Task requirements>
Please reproduce the passage on class imbalance in RPN word for word, everything from "It is worth" down to "problem in RPN.".
# Selection start
It is worth to note that not all the pre-located anchors are employed for training due to its class imbalance problem, that is, majority of the dense anchors are easy samples with class not-object. And if all these anchors are taken into account, they would overwhelm the detector during training. In this paper, we focus on this class imbalance problem in RPN.

Class Imbalance. As same as RPN in two-stage detectors, one-stage detectors also encounter class imbalance during training [3, 11,12,13], and some types of example sampling strategies are often the employed solutions [11, 14, 23]. In contrast, Lin et al. [3] propose a novel type of loss function, called focal loss, to down-weight the losses of easy samples, so as to include all samples for training and handle the class imbalance. Inspired by this work, we try to adapt focal loss to RPN such that we can also avoid the sampling process during the training of RPN.

Loss Function Design. There are two tasks, classification (cls) and bounding box regression (reg), in both first and second stage of these two-stage methods, which classifies the anchors/proposals to a specific class and regresses the bouncing boxes, respectively. The cls loss is taken as standard cross entropy loss, while for binary cls, it is shown as:

$$\begin{aligned} CE\left( p,y\right)&=\frac{1}{N_{cls}}\sum _{i}CE\left( p_{i},y_{i}\right) \nonumber \\&=\frac{1}{N_{cls}}\sum _{i}y_{i}\log (p_{i})+\left( 1-y_{i}\right) \log \left( 1-p_{i}\right) \end{aligned}$$

(1)
# Selection end
# Data shown start
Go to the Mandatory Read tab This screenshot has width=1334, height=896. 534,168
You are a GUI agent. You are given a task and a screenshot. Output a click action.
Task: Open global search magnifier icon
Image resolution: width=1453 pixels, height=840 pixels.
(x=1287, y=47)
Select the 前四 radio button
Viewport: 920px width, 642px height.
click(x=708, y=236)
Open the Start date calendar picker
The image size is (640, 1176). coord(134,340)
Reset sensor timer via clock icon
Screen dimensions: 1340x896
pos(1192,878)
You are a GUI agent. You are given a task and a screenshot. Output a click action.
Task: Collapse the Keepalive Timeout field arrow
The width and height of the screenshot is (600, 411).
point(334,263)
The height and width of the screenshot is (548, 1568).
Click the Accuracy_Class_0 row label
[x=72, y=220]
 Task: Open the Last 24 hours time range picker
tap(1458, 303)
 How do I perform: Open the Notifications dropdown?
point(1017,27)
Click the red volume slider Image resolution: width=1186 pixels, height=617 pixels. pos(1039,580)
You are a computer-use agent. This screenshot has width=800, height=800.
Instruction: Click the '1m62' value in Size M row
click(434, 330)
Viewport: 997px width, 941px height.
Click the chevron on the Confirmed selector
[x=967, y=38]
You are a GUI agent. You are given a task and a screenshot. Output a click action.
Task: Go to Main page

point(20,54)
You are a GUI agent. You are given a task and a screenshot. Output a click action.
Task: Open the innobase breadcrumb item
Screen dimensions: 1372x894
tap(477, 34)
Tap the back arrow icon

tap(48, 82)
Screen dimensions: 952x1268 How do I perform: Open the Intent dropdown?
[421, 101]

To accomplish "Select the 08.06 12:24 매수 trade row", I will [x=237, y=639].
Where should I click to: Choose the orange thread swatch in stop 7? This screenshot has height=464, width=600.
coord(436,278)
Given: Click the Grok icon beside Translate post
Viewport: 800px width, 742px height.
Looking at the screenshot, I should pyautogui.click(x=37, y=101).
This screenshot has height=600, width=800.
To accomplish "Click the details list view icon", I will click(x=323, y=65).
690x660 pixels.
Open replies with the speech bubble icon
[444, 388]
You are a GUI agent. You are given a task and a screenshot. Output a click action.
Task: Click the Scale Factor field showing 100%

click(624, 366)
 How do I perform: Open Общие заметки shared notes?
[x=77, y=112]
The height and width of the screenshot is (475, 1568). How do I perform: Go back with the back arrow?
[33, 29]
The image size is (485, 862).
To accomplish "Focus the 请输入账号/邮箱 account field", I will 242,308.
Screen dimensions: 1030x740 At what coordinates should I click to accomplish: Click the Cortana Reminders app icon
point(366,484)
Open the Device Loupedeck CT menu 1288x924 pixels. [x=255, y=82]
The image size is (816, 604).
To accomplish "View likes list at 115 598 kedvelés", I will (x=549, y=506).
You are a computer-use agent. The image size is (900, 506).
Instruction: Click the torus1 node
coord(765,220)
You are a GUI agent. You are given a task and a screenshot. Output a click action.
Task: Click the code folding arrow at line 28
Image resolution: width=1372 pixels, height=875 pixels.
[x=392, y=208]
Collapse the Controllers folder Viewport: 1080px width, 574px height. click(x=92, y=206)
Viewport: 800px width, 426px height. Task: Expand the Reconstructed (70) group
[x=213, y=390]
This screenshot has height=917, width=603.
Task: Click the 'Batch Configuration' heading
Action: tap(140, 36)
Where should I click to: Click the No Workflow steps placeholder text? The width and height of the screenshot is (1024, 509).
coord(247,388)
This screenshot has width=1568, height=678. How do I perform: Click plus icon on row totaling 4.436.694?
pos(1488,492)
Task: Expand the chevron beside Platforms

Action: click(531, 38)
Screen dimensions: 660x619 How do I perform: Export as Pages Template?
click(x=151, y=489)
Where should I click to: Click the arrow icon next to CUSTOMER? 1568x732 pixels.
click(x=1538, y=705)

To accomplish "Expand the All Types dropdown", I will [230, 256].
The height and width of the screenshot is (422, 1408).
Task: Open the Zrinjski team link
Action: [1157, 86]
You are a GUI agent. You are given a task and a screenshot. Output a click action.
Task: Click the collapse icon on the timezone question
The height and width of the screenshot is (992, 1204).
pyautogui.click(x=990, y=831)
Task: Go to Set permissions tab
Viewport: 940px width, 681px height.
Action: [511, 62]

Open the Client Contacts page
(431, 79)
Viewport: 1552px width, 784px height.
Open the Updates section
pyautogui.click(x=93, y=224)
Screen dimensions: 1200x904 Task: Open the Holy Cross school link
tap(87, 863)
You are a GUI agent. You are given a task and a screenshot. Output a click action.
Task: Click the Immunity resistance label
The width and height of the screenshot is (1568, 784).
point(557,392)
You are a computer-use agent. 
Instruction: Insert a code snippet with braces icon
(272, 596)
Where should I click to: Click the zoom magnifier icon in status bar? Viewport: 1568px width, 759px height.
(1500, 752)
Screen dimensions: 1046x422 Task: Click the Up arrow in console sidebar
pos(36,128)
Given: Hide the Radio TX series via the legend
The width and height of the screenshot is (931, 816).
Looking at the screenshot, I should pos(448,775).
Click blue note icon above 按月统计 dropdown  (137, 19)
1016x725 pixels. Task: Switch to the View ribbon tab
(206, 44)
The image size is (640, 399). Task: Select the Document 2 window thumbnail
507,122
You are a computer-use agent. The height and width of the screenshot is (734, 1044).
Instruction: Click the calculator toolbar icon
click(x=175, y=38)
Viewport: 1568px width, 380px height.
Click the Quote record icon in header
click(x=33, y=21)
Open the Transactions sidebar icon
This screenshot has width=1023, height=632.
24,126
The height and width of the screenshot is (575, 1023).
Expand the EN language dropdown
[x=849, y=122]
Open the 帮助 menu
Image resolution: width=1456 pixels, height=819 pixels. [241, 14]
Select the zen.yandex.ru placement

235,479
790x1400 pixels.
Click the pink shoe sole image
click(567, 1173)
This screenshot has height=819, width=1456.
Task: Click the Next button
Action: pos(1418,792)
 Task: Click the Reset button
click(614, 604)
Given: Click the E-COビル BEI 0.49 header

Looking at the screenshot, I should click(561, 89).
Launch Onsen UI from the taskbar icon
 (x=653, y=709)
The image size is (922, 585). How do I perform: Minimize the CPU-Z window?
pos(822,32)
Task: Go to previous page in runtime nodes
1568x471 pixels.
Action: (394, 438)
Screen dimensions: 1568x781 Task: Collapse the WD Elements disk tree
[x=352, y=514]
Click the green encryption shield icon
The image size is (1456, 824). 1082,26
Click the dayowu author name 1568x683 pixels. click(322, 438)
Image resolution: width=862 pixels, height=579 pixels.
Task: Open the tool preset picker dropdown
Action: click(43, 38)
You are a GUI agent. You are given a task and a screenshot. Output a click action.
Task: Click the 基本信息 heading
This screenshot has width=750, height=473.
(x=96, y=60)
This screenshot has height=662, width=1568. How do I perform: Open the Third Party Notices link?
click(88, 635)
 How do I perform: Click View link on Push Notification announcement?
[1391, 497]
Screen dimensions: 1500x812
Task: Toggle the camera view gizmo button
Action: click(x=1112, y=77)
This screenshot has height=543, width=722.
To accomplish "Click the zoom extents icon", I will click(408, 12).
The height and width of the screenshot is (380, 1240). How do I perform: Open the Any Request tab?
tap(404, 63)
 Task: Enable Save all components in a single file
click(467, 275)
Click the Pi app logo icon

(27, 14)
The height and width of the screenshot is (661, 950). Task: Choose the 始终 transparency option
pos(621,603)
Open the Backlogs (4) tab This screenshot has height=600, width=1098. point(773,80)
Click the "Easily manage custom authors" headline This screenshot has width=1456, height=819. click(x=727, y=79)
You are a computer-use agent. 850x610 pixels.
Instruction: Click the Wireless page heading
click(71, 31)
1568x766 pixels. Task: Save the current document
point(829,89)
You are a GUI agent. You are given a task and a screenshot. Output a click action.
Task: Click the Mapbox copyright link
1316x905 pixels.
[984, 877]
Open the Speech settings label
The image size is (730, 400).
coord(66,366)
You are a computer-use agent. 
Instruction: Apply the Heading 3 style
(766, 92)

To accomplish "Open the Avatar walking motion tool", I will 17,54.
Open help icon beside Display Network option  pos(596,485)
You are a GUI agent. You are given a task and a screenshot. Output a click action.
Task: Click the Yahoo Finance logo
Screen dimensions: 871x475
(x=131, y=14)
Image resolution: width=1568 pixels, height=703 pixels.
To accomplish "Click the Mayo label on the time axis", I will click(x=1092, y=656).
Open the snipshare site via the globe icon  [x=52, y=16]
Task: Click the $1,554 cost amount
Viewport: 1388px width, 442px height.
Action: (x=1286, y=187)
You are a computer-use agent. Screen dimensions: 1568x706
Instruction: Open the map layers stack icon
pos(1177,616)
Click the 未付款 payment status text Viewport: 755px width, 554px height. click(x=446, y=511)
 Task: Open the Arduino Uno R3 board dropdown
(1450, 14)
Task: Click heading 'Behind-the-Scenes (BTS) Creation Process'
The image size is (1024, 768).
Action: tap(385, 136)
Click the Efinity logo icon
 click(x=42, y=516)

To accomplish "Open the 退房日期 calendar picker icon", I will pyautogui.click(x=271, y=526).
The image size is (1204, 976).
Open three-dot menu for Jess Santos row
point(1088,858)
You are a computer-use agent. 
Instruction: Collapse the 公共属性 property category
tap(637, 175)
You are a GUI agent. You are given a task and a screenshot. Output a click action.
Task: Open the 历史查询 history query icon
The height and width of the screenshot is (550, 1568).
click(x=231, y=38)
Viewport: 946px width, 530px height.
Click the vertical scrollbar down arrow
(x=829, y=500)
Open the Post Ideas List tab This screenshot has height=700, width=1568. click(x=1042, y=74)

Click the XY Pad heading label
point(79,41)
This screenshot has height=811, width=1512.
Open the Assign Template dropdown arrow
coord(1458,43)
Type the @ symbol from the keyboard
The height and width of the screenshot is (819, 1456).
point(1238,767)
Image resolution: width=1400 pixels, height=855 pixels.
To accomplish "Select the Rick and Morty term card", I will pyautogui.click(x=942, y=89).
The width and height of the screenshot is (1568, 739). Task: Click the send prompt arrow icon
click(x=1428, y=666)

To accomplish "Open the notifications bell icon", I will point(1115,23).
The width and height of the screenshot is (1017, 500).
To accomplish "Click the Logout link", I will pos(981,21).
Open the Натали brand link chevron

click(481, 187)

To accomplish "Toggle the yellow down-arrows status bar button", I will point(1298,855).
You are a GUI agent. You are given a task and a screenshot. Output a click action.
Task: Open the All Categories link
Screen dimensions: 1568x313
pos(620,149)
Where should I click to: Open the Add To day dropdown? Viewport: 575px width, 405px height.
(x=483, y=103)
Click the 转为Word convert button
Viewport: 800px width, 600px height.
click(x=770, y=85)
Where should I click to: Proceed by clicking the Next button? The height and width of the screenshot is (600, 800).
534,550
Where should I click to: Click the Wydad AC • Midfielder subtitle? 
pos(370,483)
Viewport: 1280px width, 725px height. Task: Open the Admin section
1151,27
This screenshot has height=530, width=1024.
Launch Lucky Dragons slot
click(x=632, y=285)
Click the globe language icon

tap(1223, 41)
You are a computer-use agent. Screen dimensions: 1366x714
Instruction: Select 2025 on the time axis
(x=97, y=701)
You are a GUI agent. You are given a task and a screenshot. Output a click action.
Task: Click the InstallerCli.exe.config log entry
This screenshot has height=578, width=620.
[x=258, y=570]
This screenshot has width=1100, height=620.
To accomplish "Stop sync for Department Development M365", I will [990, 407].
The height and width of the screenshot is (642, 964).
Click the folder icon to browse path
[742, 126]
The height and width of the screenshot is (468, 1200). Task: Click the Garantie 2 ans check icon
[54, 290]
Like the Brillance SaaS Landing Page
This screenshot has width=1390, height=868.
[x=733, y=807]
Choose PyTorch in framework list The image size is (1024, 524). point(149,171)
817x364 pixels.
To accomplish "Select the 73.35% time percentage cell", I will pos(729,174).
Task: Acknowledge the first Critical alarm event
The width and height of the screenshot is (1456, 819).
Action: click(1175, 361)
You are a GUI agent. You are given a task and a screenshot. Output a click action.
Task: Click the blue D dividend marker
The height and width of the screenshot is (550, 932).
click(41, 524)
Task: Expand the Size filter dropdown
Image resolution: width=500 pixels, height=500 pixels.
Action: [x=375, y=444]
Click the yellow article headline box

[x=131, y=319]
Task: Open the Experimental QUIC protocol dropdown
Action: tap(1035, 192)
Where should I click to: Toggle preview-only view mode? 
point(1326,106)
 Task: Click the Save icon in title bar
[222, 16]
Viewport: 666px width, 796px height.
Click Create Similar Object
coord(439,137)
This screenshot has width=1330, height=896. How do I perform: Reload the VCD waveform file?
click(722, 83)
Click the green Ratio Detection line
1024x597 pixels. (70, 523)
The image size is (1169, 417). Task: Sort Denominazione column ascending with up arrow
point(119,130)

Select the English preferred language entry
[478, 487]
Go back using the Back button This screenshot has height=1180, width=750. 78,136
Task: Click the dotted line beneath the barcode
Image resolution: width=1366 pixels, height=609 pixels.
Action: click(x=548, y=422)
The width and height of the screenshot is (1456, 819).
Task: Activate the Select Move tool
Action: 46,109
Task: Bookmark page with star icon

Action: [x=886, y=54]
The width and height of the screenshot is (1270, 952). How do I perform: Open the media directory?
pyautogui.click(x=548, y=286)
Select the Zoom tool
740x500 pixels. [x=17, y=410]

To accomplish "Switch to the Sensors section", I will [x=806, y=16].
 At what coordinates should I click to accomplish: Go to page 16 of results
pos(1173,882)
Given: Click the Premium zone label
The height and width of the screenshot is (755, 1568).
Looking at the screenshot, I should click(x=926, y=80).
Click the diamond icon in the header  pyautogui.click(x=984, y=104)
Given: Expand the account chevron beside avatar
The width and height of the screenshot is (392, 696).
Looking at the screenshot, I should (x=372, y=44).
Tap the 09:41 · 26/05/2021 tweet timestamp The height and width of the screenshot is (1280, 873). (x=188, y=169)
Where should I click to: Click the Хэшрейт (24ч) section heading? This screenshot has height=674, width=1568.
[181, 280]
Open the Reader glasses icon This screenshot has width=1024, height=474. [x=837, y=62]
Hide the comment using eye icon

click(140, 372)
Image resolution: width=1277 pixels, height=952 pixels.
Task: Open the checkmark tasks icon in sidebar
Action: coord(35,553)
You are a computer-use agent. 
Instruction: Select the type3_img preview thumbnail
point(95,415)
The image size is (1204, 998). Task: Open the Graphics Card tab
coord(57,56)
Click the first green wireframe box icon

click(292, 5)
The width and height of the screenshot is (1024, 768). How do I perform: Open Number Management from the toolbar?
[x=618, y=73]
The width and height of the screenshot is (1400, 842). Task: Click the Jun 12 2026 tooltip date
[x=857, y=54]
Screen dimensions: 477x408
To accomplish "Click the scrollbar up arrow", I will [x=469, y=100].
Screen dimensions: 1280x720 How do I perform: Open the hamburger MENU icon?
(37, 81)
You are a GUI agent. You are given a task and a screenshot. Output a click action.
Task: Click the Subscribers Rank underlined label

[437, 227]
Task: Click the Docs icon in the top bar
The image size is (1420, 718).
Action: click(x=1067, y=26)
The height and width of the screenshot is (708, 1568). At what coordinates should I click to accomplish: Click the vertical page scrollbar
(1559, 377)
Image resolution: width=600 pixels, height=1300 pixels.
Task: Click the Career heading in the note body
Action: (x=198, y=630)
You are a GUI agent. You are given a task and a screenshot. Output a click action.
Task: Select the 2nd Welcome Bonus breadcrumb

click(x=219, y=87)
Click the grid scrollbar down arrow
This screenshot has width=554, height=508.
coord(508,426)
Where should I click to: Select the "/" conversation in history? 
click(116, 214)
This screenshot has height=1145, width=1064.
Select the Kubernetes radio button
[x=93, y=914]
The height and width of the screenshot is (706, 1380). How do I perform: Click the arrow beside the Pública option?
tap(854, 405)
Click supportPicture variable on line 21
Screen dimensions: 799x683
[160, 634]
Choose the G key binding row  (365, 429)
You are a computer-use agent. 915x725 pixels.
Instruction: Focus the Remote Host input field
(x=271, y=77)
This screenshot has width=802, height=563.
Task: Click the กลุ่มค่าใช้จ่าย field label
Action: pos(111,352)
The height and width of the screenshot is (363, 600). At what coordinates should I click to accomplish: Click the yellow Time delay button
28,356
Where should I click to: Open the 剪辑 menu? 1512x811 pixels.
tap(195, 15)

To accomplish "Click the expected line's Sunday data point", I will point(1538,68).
# Data shown end
Worked answer>
It is worth to note that not all the pre-located anchors are employed for training due to its class imbalance problem, that is, majority of the dense anchors are easy samples with class not-object. And if all these anchors are taken into account, they would overwhelm the detector during training. In this paper, we focus on this class imbalance problem in RPN.